AIA Hong Kong

Honour Award In Architecture-Kingway Brewery Renovation By Urbanus

Kingway Brewery Renovation

Kingway Brewery is located in Luohu, the downtown district of Shenzhen Special Economic Zone, also renowned for its early development. A s Shenzhen proceeds with its radical urban development and industrial upgrade, a substantial part of Kingway Brewery’s standing structures was demolished, leaving a rectilinear site of about 11,600 square meters vectoring north to south, along with an industrial heritage tracing the atlas of Shenzhen’s urban development. The industrial architecture of Kingway Brewery provides a unique spatial experience, yet its remaining structures are scattered and unable to form a coherent spatial sequence. The design applies the renovation strategies of integrating, plugging in, and intervening in the existing structures. The plinth which measured 1.65 meters above the street on the westbound and 3 meters on the east is utilized as a base by scooping out volumes, coalescing the originally scattered volumes to achieve a balance with its large-scale urban surroundings. The plinth becomes a unified exhibition platform of industrial architectures, with exterior exhibition spaces dotted theme gardens and an interior of excavated courtyards, pass-ways and recreation
areas, creating a lineage of spatial narrative.

The closed facade on the east side of the plinth has several entrances with various spatial orientations and characteristics. As result, a 266-meter long street comes to life. The 2022 Bi-City Biennale took place at Kingsway Brewery, and the exhibition site served as “WORK Number 0” for the Biennale. While prolonging the city’s memory, this project has transformed the former single production facility into a landmark of diverse cultural milieu. The narrative of the new Kingway Brewery begins with the city square on the south end, moving past buildings A, B, C, D, and ends with another public square at the northern end. The observation tower, Building A, is a Mnemosyne landmark at the south entrance. It possesses an excellent vista from a distance and embodies the legacy of a demolished water tower on the southern square. The excavation of a sedimentation tank between Building B and C exposed its 18-meter-diameter concrete shell, which has been transformed into a scenic garden with both ground and aerial walkways that allow visitors to take a stroll in the garden, peek through the heavy holes drilled into the concrete walls, discover the secret withheld by the garden and experience
the spatial magic of an industrial relic.
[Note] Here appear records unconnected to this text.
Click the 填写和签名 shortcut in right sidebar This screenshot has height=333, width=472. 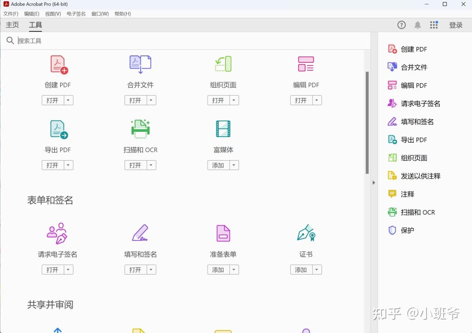click(416, 121)
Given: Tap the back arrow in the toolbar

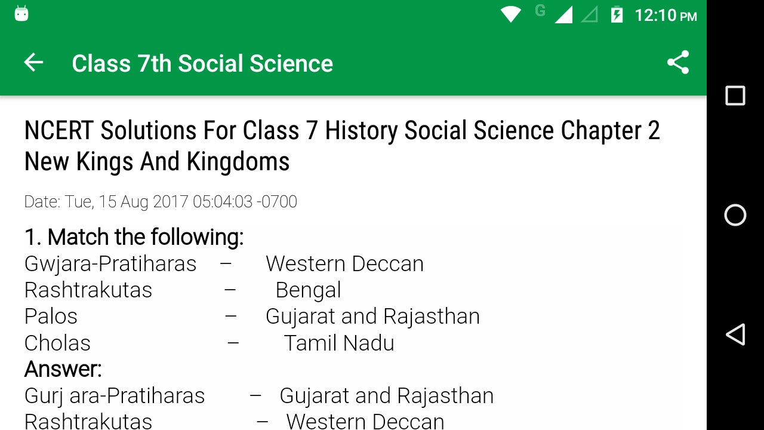Looking at the screenshot, I should 33,63.
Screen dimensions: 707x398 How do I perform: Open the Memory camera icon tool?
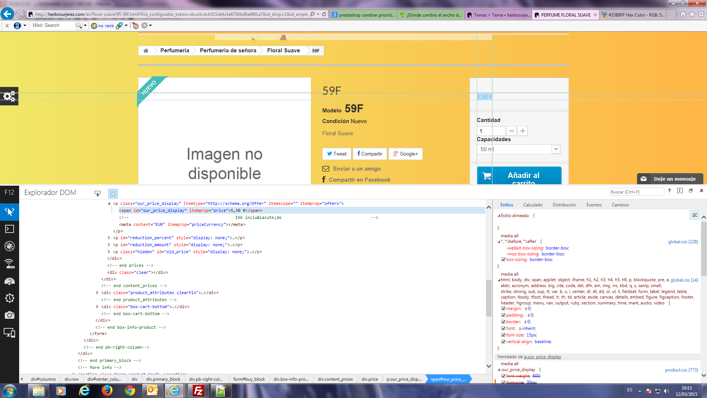(x=9, y=315)
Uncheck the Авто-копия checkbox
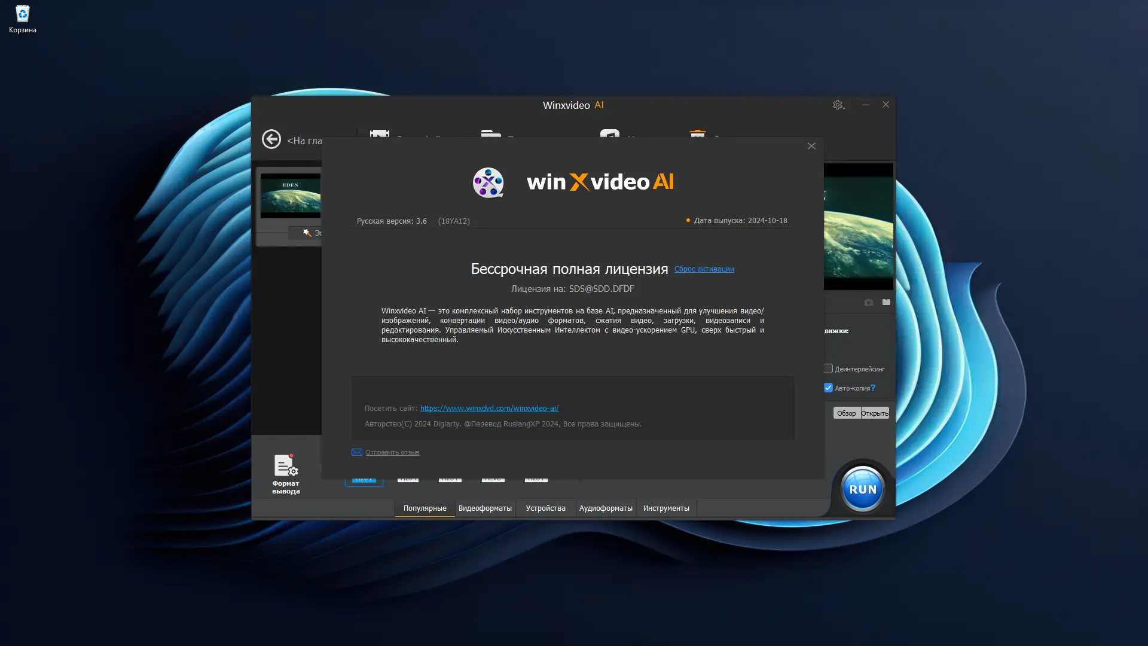The width and height of the screenshot is (1148, 646). pyautogui.click(x=828, y=388)
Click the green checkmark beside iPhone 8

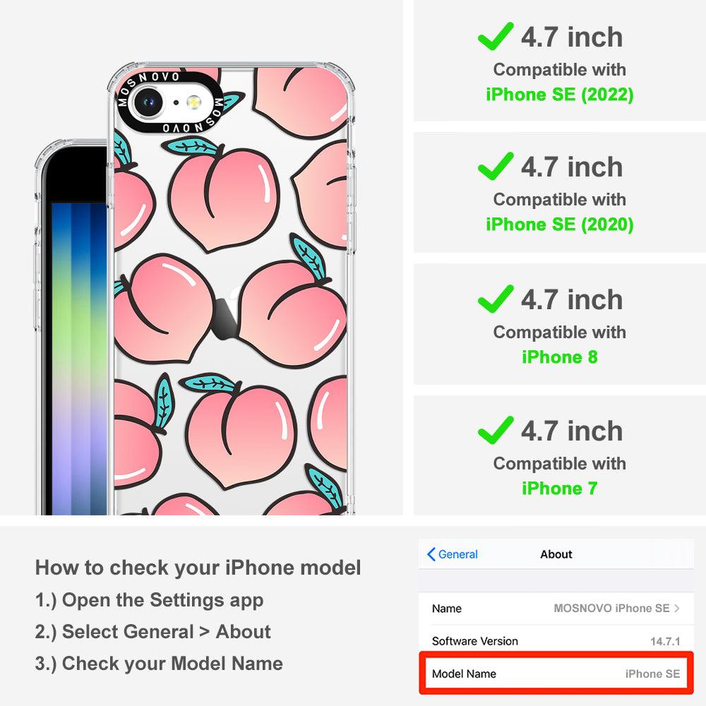496,299
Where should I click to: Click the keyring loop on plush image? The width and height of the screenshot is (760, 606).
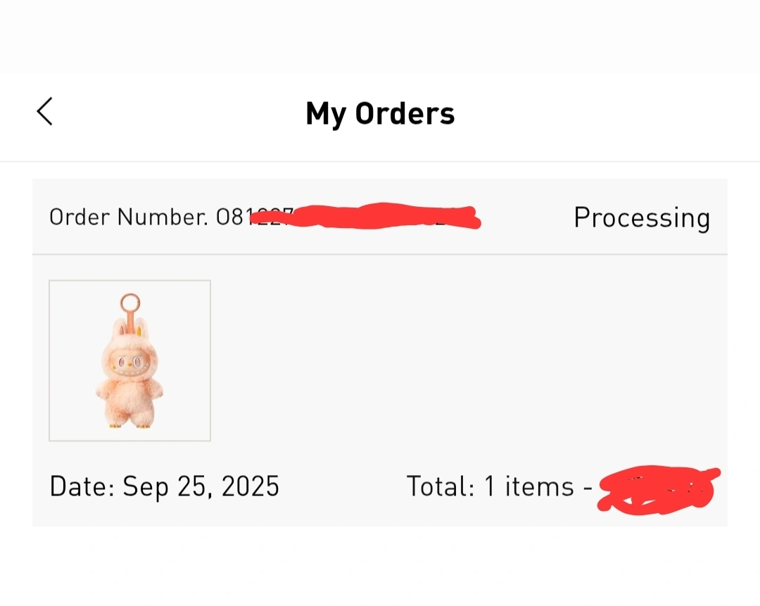point(129,303)
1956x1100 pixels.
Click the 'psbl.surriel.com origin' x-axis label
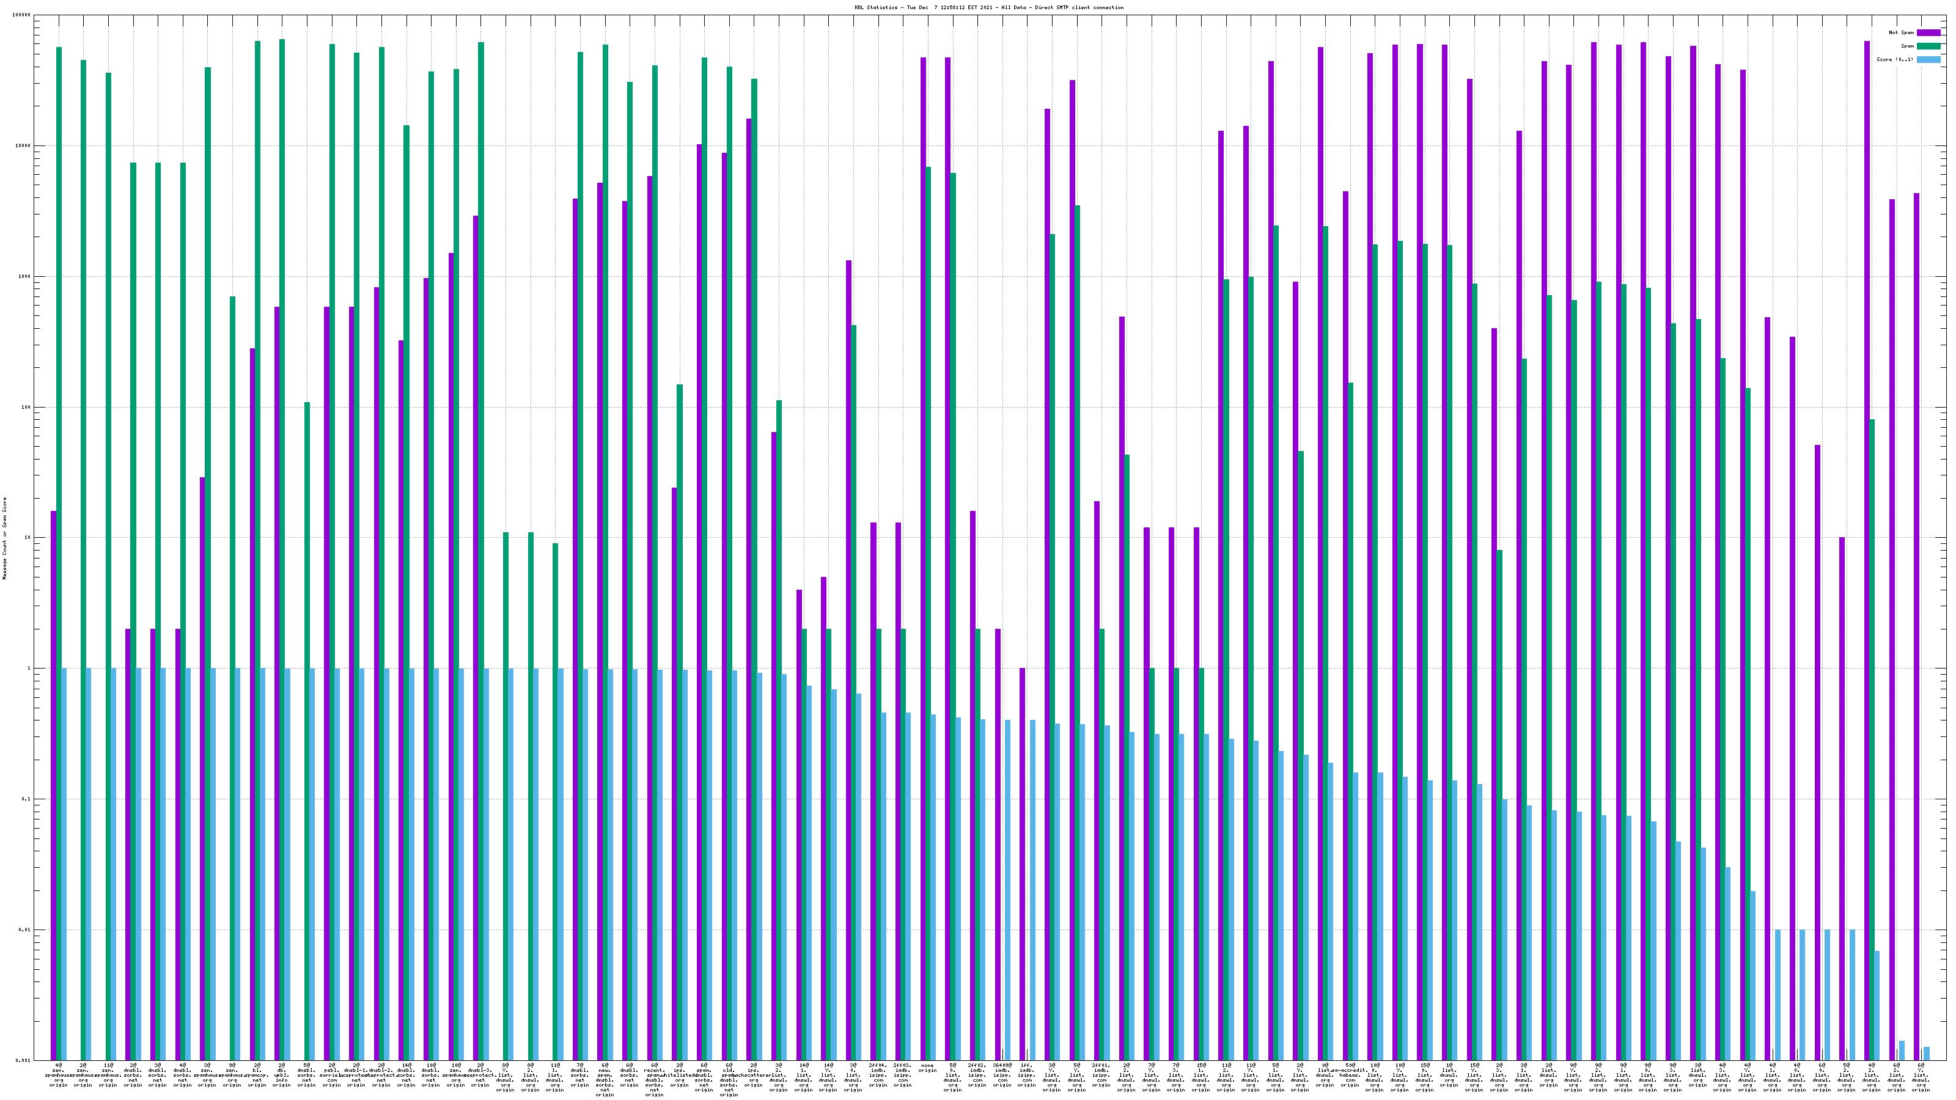pos(331,1075)
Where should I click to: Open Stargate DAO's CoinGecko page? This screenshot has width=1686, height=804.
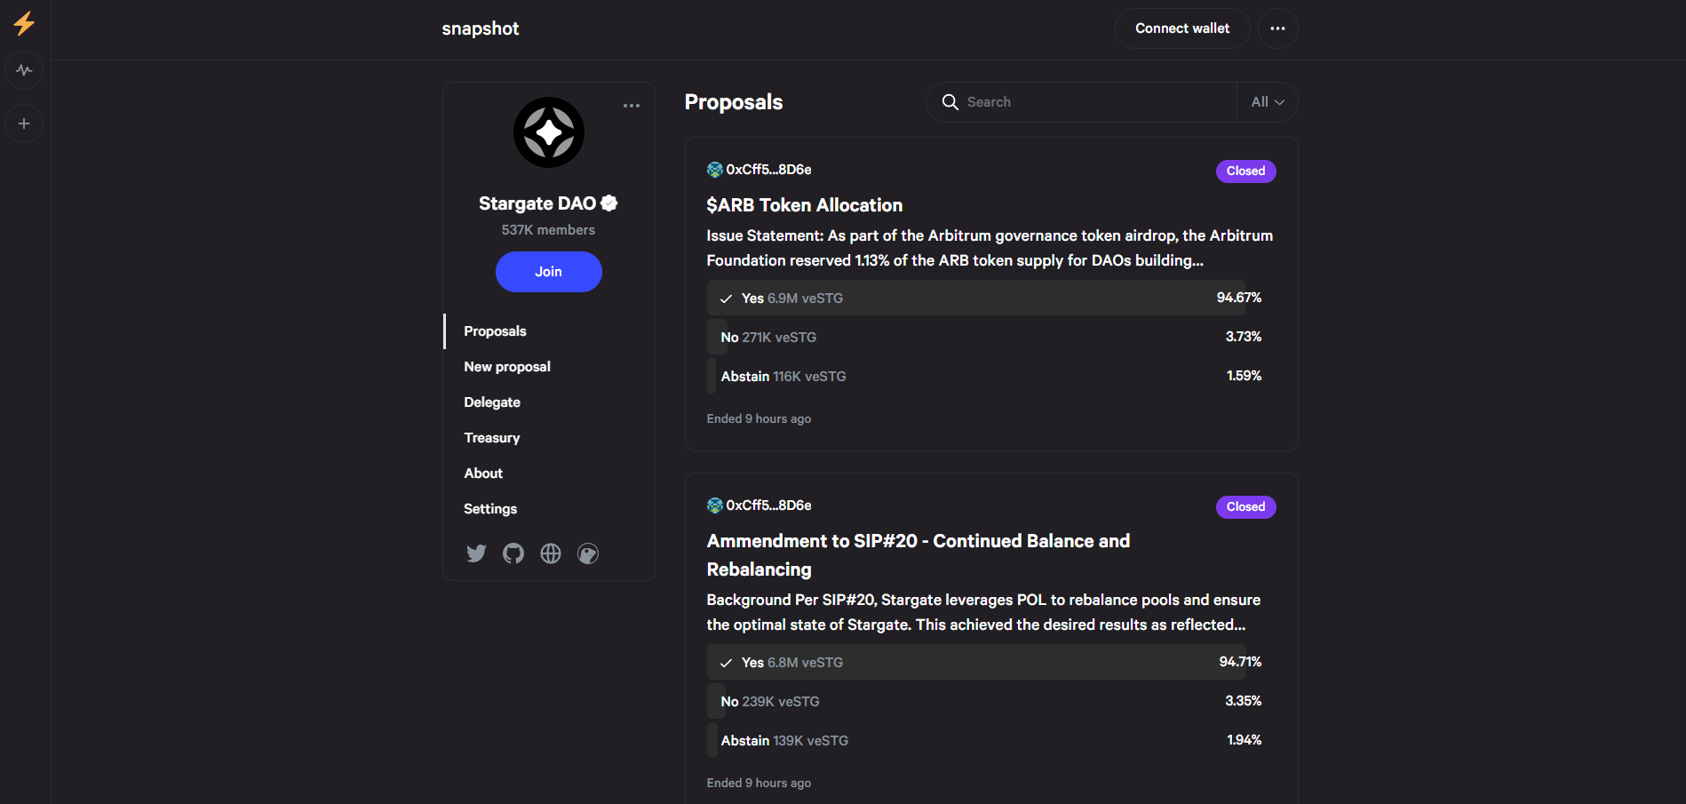pyautogui.click(x=588, y=553)
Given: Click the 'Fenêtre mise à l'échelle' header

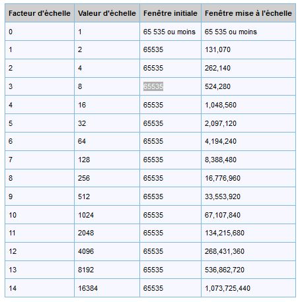Looking at the screenshot, I should pyautogui.click(x=248, y=13).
The renovation also uncaps the sealed space of the wastewater pool of Building B and the aeration tank of Building C, peeling off the spotted tiles on the blunt concrete, and exposing the perpetual sphere of the industrial relic. The floor and stairs are covered with handcrafted flame colored bricks. A 300-square-meter metal exhibition hall was constructed on top of Building B. The porous texture of foamed aluminum adds a harmonious finishing touch with the dominance of concrete. On the top of the aeration tank of Building C, the casted aluminum structure with the shimmering lighting is reminiscent of the rising golden bubbles of a beer. Building D is the most symbolic industrial structure on site, with 33 white stainless steel fermentation tanks on the roof, protruding into the building like inversed cones hanging from the ceiling. Below are densely organized pike networks. With the renovation, D1 is transformed into a multi-functional auditorium. A two-story exhibition hall is added to the roof. Part of the tanks and pipelines is preserved in D2/D3 and the former production site is turned into a hustling bar. On the roof of Building D4, three tanks in the middle, each with a diameter of 7.5 meters, were removed to make space for an open air theater surrounded by the high silos; natural light is let into the lower floor from above, making the space suitable for exhibitions and performances. Tiles and suspended ceilings were removed, and the inverted conical tanks with the unveiled concrete structures on the interior restore the industrial atmosphere. An aerial walkway is also built to connect all the remaining tanks. One of the removed tanks is laid down to become a portal to the cultivated memory on the rooftop of Building E. Building D5 was once a four-story yeast recycling line. The first floor ceiling is partially cut off to allow a large stairway connecting the first and second floor, which serve as both display and resting areas. A steel structured box covered with red tiles is added to the roof of D5, which echoes with Building A in the south. Its floor-to-ceiling glass windows open to scenes of the mountain park and the city in the north.